Action item: Reproduce the whole listing, keeping each word unchanged.

---- Exercise input

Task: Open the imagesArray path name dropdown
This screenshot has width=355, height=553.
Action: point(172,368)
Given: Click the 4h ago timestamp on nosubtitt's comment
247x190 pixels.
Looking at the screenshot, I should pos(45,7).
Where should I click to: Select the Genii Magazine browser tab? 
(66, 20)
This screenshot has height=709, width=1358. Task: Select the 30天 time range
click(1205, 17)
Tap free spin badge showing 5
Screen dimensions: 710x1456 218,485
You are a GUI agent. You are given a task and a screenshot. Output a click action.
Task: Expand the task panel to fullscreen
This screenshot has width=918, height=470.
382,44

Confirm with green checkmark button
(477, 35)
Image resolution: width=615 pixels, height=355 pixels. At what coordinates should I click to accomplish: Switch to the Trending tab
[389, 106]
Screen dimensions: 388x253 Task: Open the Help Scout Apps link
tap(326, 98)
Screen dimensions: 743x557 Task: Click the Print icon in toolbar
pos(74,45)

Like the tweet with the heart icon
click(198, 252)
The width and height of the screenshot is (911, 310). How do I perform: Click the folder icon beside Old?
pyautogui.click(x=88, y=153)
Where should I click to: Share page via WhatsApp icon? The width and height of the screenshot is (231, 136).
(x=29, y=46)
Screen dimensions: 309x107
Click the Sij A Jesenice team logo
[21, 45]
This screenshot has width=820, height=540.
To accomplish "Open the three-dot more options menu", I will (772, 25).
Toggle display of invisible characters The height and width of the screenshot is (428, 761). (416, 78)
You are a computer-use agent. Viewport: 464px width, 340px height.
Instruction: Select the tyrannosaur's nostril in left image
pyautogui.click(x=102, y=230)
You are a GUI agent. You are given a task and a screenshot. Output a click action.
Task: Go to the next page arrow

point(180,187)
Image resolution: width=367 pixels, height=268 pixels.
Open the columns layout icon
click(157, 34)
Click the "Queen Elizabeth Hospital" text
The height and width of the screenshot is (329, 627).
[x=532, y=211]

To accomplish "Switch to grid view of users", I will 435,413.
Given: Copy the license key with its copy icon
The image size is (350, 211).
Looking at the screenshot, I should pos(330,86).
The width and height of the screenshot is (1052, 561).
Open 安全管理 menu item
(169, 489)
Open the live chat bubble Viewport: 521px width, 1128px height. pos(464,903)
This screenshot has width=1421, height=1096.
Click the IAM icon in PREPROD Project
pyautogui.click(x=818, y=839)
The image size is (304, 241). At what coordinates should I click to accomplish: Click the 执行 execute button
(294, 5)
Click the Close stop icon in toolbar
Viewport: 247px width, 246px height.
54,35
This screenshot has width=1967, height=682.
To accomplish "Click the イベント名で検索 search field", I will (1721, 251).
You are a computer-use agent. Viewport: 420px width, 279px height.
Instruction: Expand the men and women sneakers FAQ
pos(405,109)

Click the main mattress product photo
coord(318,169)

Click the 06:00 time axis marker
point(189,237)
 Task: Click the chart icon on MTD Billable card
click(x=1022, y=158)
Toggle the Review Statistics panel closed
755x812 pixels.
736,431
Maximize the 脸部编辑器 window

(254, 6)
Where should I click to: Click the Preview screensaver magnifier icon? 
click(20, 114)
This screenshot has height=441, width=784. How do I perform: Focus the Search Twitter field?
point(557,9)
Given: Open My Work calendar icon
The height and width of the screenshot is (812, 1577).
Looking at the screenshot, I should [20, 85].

--------

Answer to this exercise:
Task: Open the imagesArray path name dropdown
This screenshot has width=355, height=553.
Action: point(172,368)
Given: Click the 4h ago timestamp on nosubtitt's comment
247x190 pixels.
Looking at the screenshot, I should pos(45,7).
Where should I click to: Select the Genii Magazine browser tab? 
(66, 20)
This screenshot has height=709, width=1358. Task: Select the 30天 time range
click(1205, 17)
Tap free spin badge showing 5
Screen dimensions: 710x1456 218,485
You are a GUI agent. You are given a task and a screenshot. Output a click action.
Task: Expand the task panel to fullscreen
This screenshot has width=918, height=470.
382,44

Confirm with green checkmark button
(477, 35)
Image resolution: width=615 pixels, height=355 pixels. At what coordinates should I click to accomplish: Switch to the Trending tab
[389, 106]
Screen dimensions: 388x253 Task: Open the Help Scout Apps link
tap(326, 98)
Screen dimensions: 743x557 Task: Click the Print icon in toolbar
pos(74,45)

Like the tweet with the heart icon
click(198, 252)
The width and height of the screenshot is (911, 310). How do I perform: Click the folder icon beside Old?
pyautogui.click(x=88, y=153)
Where should I click to: Share page via WhatsApp icon? The width and height of the screenshot is (231, 136).
(x=29, y=46)
Screen dimensions: 309x107
Click the Sij A Jesenice team logo
[21, 45]
This screenshot has width=820, height=540.
To accomplish "Open the three-dot more options menu", I will (772, 25).
Toggle display of invisible characters The height and width of the screenshot is (428, 761). (416, 78)
You are a computer-use agent. Viewport: 464px width, 340px height.
Instruction: Select the tyrannosaur's nostril in left image
pyautogui.click(x=102, y=230)
You are a GUI agent. You are given a task and a screenshot. Output a click action.
Task: Go to the next page arrow

point(180,187)
Image resolution: width=367 pixels, height=268 pixels.
Open the columns layout icon
click(157, 34)
Click the "Queen Elizabeth Hospital" text
The height and width of the screenshot is (329, 627).
[x=532, y=211]

To accomplish "Switch to grid view of users", I will 435,413.
Given: Copy the license key with its copy icon
The image size is (350, 211).
Looking at the screenshot, I should pos(330,86).
The width and height of the screenshot is (1052, 561).
Open 安全管理 menu item
(169, 489)
Open the live chat bubble Viewport: 521px width, 1128px height. pos(464,903)
This screenshot has width=1421, height=1096.
Click the IAM icon in PREPROD Project
pyautogui.click(x=818, y=839)
The image size is (304, 241). At what coordinates should I click to accomplish: Click the 执行 execute button
(294, 5)
Click the Close stop icon in toolbar
Viewport: 247px width, 246px height.
54,35
This screenshot has width=1967, height=682.
To accomplish "Click the イベント名で検索 search field", I will (1721, 251).
You are a computer-use agent. Viewport: 420px width, 279px height.
Instruction: Expand the men and women sneakers FAQ
pos(405,109)

Click the main mattress product photo
coord(318,169)

Click the 06:00 time axis marker
point(189,237)
 Task: Click the chart icon on MTD Billable card
click(x=1022, y=158)
Toggle the Review Statistics panel closed
755x812 pixels.
736,431
Maximize the 脸部编辑器 window

(254, 6)
Where should I click to: Click the Preview screensaver magnifier icon? 
click(20, 114)
This screenshot has height=441, width=784. How do I perform: Focus the Search Twitter field?
point(557,9)
Given: Open My Work calendar icon
The height and width of the screenshot is (812, 1577).
Looking at the screenshot, I should [20, 85].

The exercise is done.